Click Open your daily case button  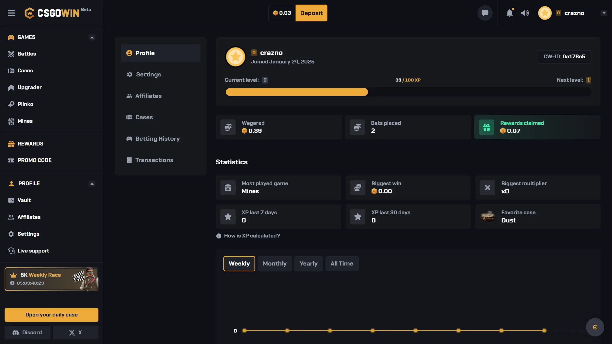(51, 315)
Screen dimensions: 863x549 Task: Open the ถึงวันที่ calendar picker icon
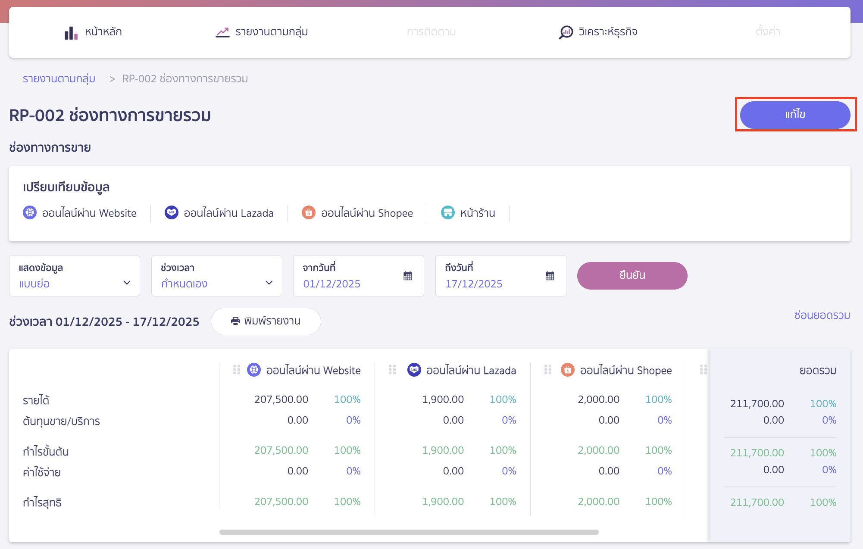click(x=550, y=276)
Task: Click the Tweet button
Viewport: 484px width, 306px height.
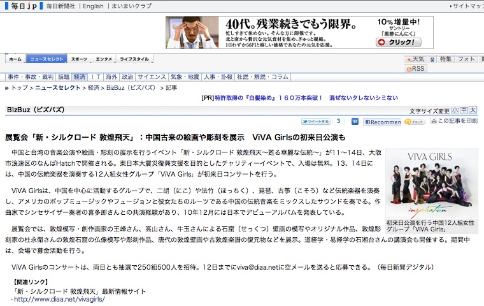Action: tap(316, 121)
---
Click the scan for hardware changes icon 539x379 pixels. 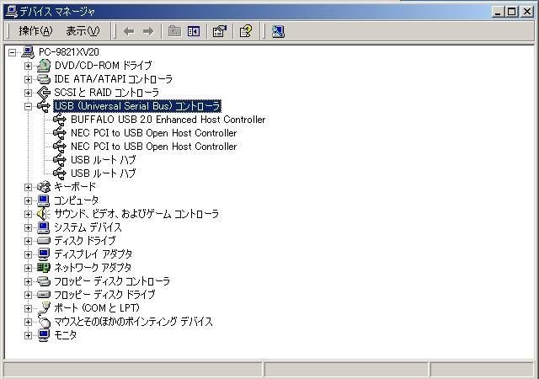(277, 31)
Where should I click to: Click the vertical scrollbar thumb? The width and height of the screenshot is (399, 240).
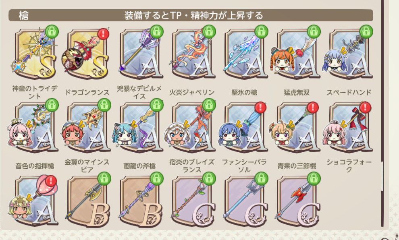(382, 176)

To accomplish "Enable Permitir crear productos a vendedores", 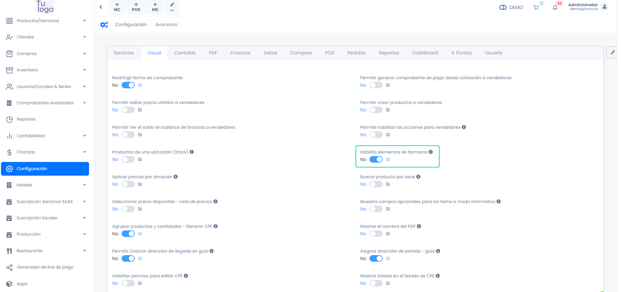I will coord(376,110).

• **TO BE DONE**: Reproduce the rows from the line containing "Screen dimensions: 863x549" to the line containing "Action: tap(316, 121)", both included, adding 85 to each coordinate in the answers and leaving all other text unchanged. Omit the pictures.

• **COMPLETE OUTPUT**:
Screen dimensions: 863x549 Task: Open the ถึงวันที่ calendar picker icon
click(x=635, y=361)
Task: Click the Tweet button
Viewport: 484px width, 306px height.
Action: tap(401, 206)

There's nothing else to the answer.